Viewing 9 replies - 1 through 9 (of 9 total)
  • Plugin Author Gioni

    (@gioni)

    Hi!
    Did you set any Custom login URL? I mean do you have particular page or URL that allows you to log in to the site?

    MiKa

    (@photoweblog)

    No – all is standard. I have exported the settings (except the one with wp-login.php):

    {
    “cerber_version”:”1.8″,
    “home”:
    “http:\/\/www.Myhomepage.com”,
    “date”:”21 Nov 2015 10:12:05″,
    “options”:
    {
    “attempts”:3,
    “period”:60,
    “lockout”:180,
    “agperiod”:24,
    “aglocks”:2,
    “aglast”:12,
    “notify”:”1″,
    “above”:”5″,
    “nonusers”:”1″,
    “noredirect”:”1″,
    “loginpath”:””,
    “cilimit”:200,
    “ciperiod”:30,
    “ciduration”:60,
    “ciwhite”:”1″,
    “cinotify”:”1″,
    “keeplog”:”30″
    }
    }

    Plugin Author Gioni

    (@gioni)

    Your Custom login URL is empty. Just set something in this field and everything will be fine. Remember or write down your new login URL.

    MiKa

    (@photoweblog)

    Hello,

    thanks for fast answere and sorry for keeping to ask …
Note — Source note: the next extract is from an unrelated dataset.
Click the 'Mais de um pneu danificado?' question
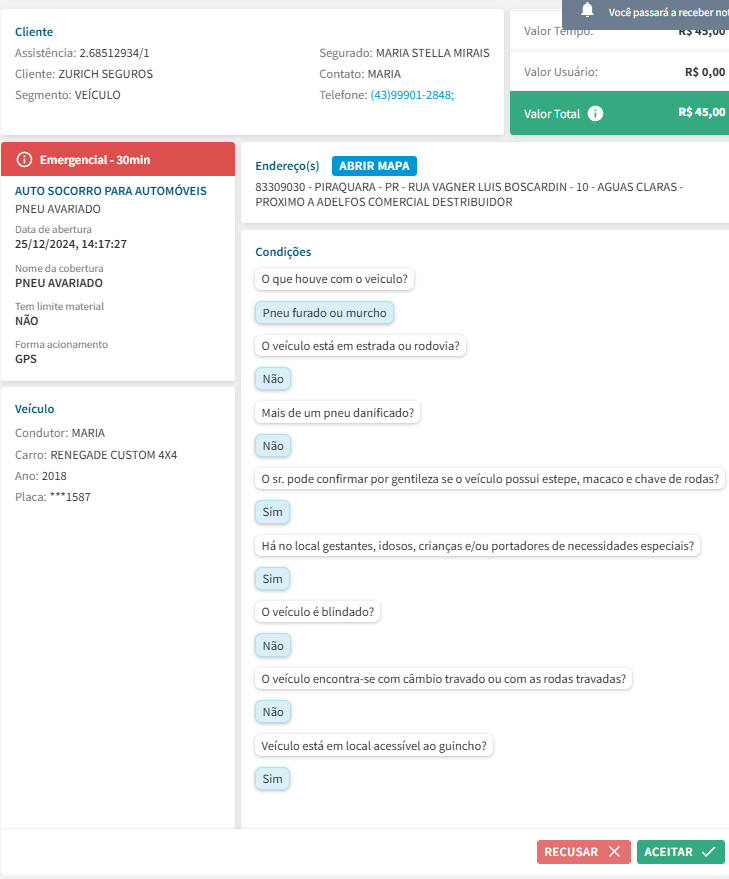 click(x=338, y=412)
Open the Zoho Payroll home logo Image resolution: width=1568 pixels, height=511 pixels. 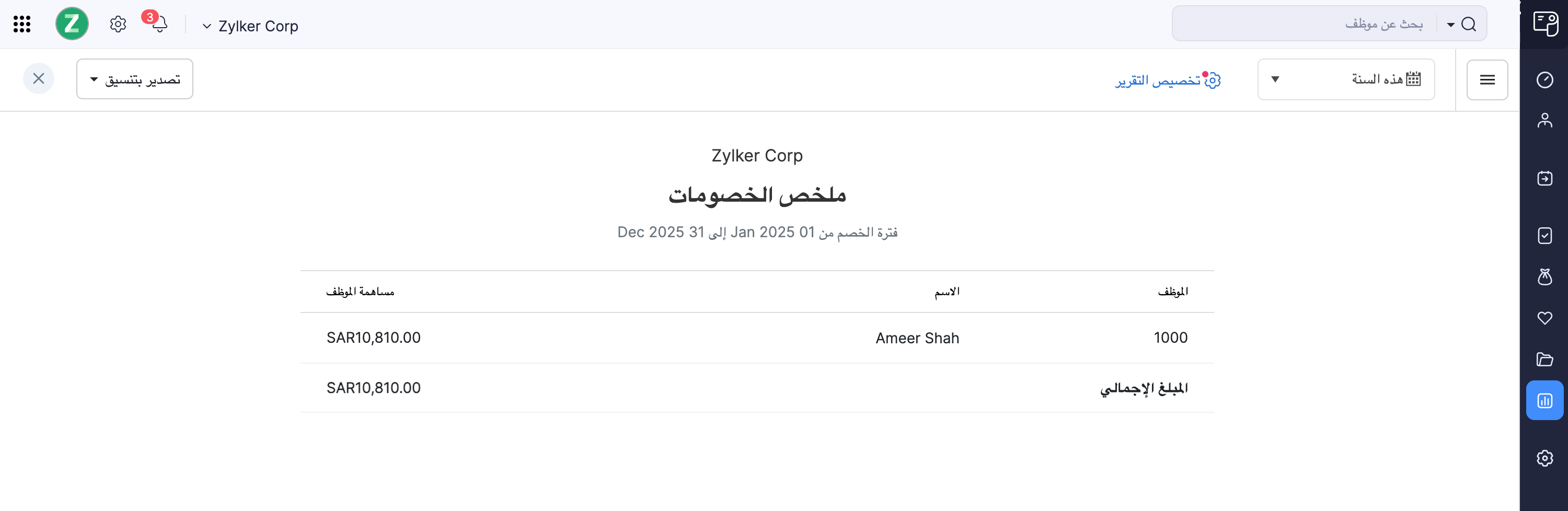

    We have got a second page which is running as multisite and we did not run into this troubles there. There is no custom URL but the setting with wp-login.php is active and all is fine:

    {
    “cerber_version”:”1.8″,
    “home”:
    “http:\/\/MyMultisite.com”,
    “date”:”21 Nov 2015 10:24:09″,
    “options”:
    {
    “attempts”:3,
    “period”:60,
    “lockout”:60,
    “agperiod”:24,
    “aglocks”:2,
    “aglast”:12,
    “above”:”30″,
    “nonusers”:”1″,
    “wplogin”:”1″,
    “noredirect”:”1″,
    “loginpath”:””,
    “cilimit”:200,
    “ciperiod”:30,
    “ciduration”:60,
    “ciwhite”:”1″,
    “cinotify”:”1″,
    “keeplog”:”7″
    }
    }

    Plugin Author Gioni

    (@gioni)

    If you checked

    Immediately block IP after any request to wp-login.php

    you can’t use wp-login.php anymore. You need to have some login form. How will you sign in to the site?

    MiKa

    (@photoweblog)

    Now also the multisite locked my IP when I activated “Immediately block IP after any request to wp-login.php” and requested /wp-admin.
    I have no idea why it worked this morning … anyway, it makes sense this way.

    Maybe it makes sense to add this line to “custom login page” paragraph and also add a check that “Custom Login Url” is set, because most time you have add an URL if you want forbid requests to wp-login.php.

    Plugin Author Gioni

    (@gioni)

    Sorry, I don’t follow you. What line do you mean?
    There are a lot of plugins and themes that allow to create a login form and/or particular page to use with that form. That’s why there is no reason to pairing this fields.

    MiKa

    (@photoweblog)

    That’s the reason why I wrote “most time”.

    A security plugin is a very critical plugin and user will be disappointed if they fail and lock out themselves. As a user I expect also some security at the main settings. Means: Whatever I do, I will not lock out myself by mistake.
    If I want an interaction with other plugins or themes, I am expecting these settings in an “advanced” tab.

    Usability is often connected with a point of view and freedom and flexibility is quite often in conflict with security.

    It’s just a feedback – I still like your plugin!

    Plugin Author Gioni

    (@gioni)

    I hope you will be happy with Cerber! Thanks for your feedback.

    P.S. I got you. But I thought, that is so obvious that if someone disabled wp-login.php and doesn’t set any Custom login URL, they can’t login to the site without extra plugins/themes. I understand that people love “one button” solution like ‘Click on me to get protected’. But this is a security plugin. Users need to understand consequences of their actions.

Viewing 9 replies - 1 through 9 (of 9 total)
  • The topic ‘"Immediately block IP after any request to wp-login.php" locks me’ is closed to new replies.